THE NATOMAS BUZZ | @natomasbuzz
When a recent “You Asked, We Got The Answer” article drew criticism about how discretionary funds are used in District One, THE NATOMAS BUZZ made a public records act request for the financials from city Councilwoman Angelique Ashby’s office.
At issue: whether the decision to discontinue the annual Celebrate Natomas event historically held in South Natomas was made in favor of North Natomas programs. According to budget documents, $193,000 was allocated for Celebrate Natomas in 2009.
District One specific funds has included income generated by one wireless tower in South Natomas, one digital billboard off Richards Boulevard along with some discretionary money from the city’s coffers – about $55,000.

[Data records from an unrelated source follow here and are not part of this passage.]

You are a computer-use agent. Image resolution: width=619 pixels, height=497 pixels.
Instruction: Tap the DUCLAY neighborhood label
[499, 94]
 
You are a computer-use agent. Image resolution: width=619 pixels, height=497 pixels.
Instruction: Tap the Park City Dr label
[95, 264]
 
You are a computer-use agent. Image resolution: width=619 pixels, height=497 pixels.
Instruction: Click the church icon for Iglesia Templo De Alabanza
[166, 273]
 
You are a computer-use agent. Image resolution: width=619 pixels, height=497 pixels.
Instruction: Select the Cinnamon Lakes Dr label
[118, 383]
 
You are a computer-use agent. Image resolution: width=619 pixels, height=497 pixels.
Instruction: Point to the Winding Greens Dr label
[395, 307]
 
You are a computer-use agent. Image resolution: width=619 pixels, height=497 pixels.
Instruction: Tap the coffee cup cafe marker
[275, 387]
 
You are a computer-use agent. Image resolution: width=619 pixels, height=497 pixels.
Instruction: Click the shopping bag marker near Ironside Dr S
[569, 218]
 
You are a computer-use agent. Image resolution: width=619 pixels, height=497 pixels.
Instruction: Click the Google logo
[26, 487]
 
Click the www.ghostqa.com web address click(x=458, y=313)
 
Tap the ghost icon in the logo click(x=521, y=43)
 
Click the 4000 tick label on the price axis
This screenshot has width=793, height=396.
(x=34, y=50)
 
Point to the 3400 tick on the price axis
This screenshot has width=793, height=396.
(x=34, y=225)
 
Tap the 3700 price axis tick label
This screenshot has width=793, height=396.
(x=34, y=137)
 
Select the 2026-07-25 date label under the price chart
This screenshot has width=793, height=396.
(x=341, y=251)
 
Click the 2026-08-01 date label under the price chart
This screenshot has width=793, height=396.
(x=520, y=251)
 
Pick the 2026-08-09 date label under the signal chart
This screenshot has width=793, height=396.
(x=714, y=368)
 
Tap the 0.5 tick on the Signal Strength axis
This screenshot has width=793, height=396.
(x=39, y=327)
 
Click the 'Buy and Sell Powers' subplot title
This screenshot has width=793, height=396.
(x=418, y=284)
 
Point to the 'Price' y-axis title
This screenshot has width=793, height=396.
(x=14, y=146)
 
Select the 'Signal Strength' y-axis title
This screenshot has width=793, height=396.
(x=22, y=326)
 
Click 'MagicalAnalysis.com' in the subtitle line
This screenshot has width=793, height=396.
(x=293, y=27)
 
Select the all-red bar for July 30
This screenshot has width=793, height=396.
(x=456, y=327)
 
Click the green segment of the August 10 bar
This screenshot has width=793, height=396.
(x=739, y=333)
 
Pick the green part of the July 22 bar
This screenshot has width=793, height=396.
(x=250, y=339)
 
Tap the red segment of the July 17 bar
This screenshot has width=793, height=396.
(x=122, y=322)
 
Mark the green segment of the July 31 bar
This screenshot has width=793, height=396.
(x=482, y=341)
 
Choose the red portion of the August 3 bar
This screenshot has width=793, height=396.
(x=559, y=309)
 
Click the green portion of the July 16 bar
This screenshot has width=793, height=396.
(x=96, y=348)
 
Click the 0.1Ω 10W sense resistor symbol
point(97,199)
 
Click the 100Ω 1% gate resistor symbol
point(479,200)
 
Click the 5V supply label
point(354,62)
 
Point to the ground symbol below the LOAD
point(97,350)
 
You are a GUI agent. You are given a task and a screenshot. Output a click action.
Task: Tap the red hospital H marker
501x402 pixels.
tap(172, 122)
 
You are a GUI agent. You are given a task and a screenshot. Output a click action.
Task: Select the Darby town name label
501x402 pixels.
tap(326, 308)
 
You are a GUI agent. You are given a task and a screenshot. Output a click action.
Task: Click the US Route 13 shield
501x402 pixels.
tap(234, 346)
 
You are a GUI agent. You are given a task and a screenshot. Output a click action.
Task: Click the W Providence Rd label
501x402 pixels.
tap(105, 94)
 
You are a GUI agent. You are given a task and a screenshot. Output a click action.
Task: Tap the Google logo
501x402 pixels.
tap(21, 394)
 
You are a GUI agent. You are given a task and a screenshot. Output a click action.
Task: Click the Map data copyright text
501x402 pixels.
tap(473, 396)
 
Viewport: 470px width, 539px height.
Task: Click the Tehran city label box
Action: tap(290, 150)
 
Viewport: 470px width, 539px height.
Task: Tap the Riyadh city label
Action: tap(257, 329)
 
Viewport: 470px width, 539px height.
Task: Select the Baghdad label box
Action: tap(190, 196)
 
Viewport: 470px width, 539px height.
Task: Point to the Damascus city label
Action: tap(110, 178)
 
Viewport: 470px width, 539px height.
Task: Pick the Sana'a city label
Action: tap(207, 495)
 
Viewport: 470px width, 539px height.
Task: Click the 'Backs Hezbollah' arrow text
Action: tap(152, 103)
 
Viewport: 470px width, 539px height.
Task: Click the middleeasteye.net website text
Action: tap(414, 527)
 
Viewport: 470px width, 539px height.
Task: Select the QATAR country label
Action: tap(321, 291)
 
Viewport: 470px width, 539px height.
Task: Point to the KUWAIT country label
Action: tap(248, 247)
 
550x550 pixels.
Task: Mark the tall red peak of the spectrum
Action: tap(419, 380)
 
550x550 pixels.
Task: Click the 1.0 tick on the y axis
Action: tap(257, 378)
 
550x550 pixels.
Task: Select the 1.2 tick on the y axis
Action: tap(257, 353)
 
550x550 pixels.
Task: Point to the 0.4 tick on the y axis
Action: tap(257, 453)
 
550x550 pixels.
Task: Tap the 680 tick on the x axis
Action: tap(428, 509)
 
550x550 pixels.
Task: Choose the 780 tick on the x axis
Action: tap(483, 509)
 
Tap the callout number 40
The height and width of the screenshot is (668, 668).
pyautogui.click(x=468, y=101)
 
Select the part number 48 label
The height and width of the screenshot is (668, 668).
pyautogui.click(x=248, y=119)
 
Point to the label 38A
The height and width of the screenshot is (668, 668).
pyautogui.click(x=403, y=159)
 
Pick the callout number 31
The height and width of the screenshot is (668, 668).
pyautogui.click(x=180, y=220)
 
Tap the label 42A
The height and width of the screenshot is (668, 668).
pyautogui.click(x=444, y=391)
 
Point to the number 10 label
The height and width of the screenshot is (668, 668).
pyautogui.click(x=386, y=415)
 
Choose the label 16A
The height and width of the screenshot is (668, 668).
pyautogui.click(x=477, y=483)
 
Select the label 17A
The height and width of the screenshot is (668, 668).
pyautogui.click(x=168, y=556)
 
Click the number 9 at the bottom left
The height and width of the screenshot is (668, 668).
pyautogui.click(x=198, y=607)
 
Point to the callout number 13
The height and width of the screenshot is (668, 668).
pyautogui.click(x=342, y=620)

The discretionary fund for the 2010-11 fiscal year had already been depleted and the District One labor budget overspent when Ashby took office on Nov. 23, 2010, said Michelle Kille, Director of Public Policy for District One. Then city manager Gus Vina partially restored the fund for Ashby. But when the city council decided to funnel wireless tower and digital billboard income back into the General Fund – 60 percent of District One’s discretionary money went, too.
Instead of hosting Celebrate Natomas, Ashby decided to spend money in District One.
Documents provided by Ashby’s office show District One has spent $28,528.57 between Nov. 23, 2010 and today. The expenditures include donations to community organizations, youth athletics, events and more in Natomas, the River District, downtown Sacramento, and Gardenland-Northgate.
We receive hundreds of donation requests a week,” Kille said. “Some are done in partnership with other council members.”
The single, largest expenditure was on the Summer Oasis day camp program which had been cut from the city’s Parks and Recreation Department budget.
She had heard that from constituents there was a lot of need and asked if she could help out and sponsor a summer camp,” said Dave Mitchell, operations manager for city parks and recreation.
Mitchell said Regency Park was selected for the Oasis Program because previous summer day camps at that location had reported the highest attendance in the area. Ashby’s office donated $8,000 to pay for the camp and sought a donation from Allegheny Properties to help cover the rest. Registration for the Oasis Program, which had 140 participants, was open to the public, Mitchell said.
A parks and recreation summer camp was also held at the South Natomas Community Center.
Said Mitchell, “Our South Natomas program topped out at about 80 kids.”